Problem to work on >>
Copy out the entries from the line with "Click the Clone duplicate pages icon" up to and including the line with "coord(86,410)", and leave the pictures out of your copy.

Entries provided >>
════════════════════

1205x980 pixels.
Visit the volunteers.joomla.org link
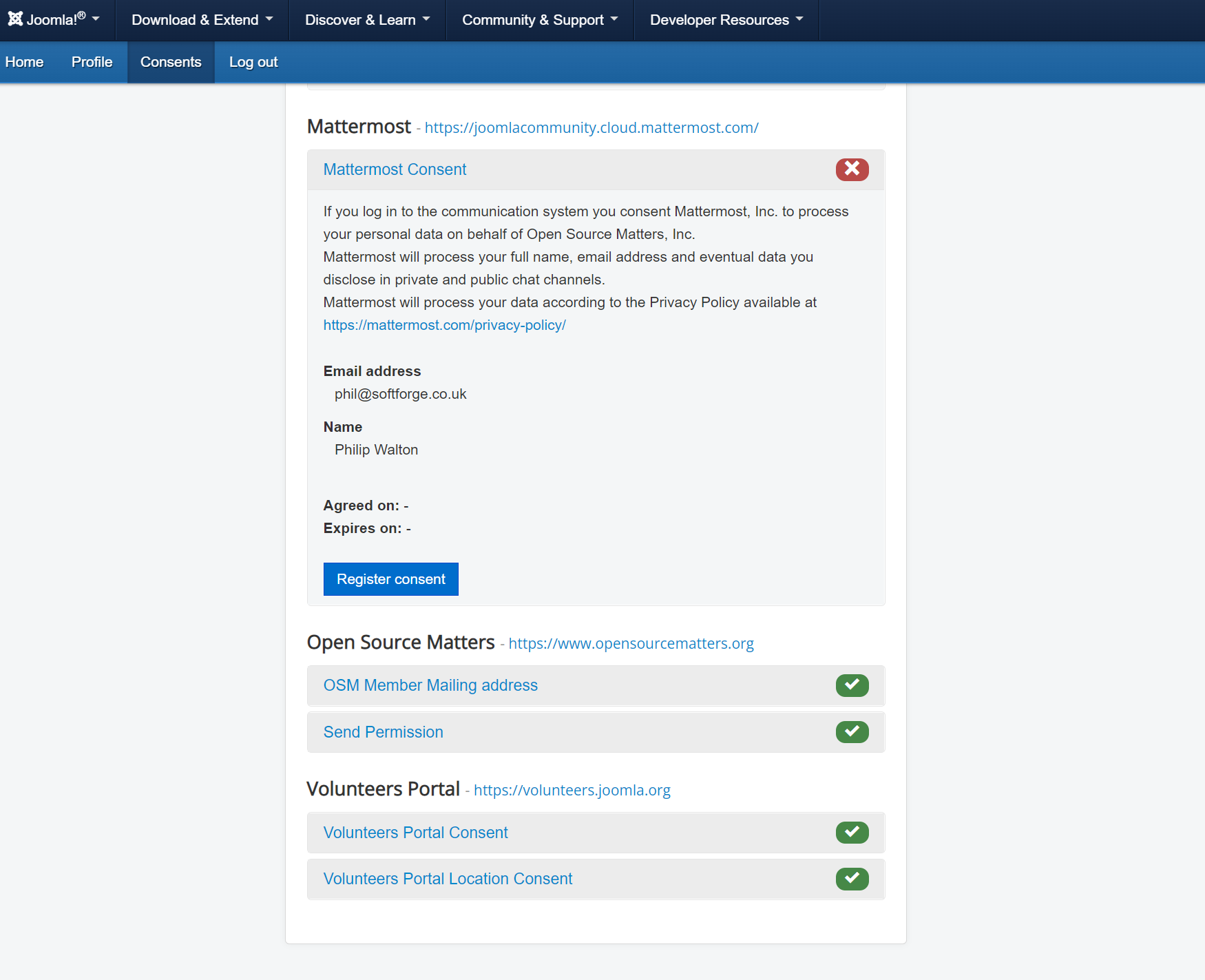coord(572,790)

════════════════════

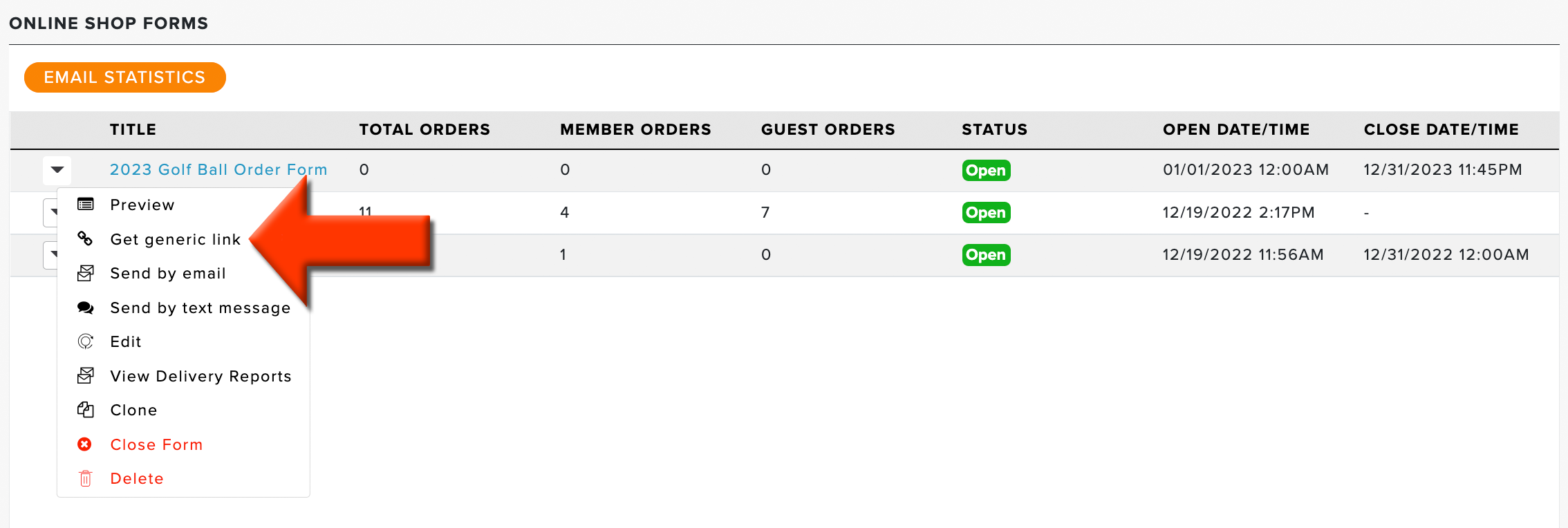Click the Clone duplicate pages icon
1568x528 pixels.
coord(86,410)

════════════════════

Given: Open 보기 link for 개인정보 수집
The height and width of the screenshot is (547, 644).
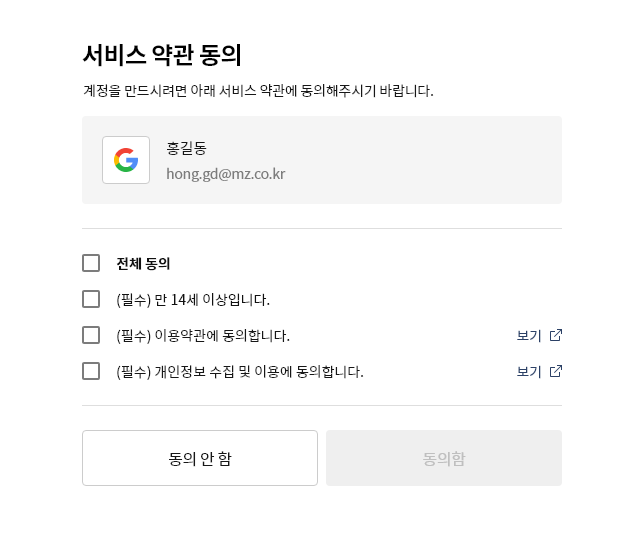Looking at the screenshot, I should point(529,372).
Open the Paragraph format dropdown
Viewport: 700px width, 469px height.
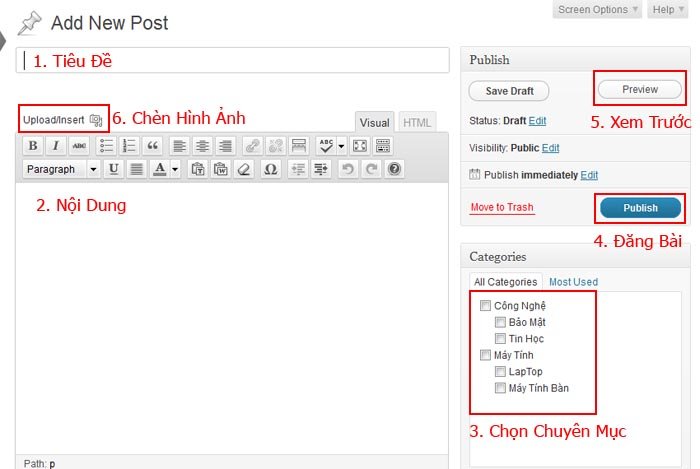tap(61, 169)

════════════════════

Solution below >>
Click the Clone duplicate pages icon
1568x528 pixels.
coord(86,410)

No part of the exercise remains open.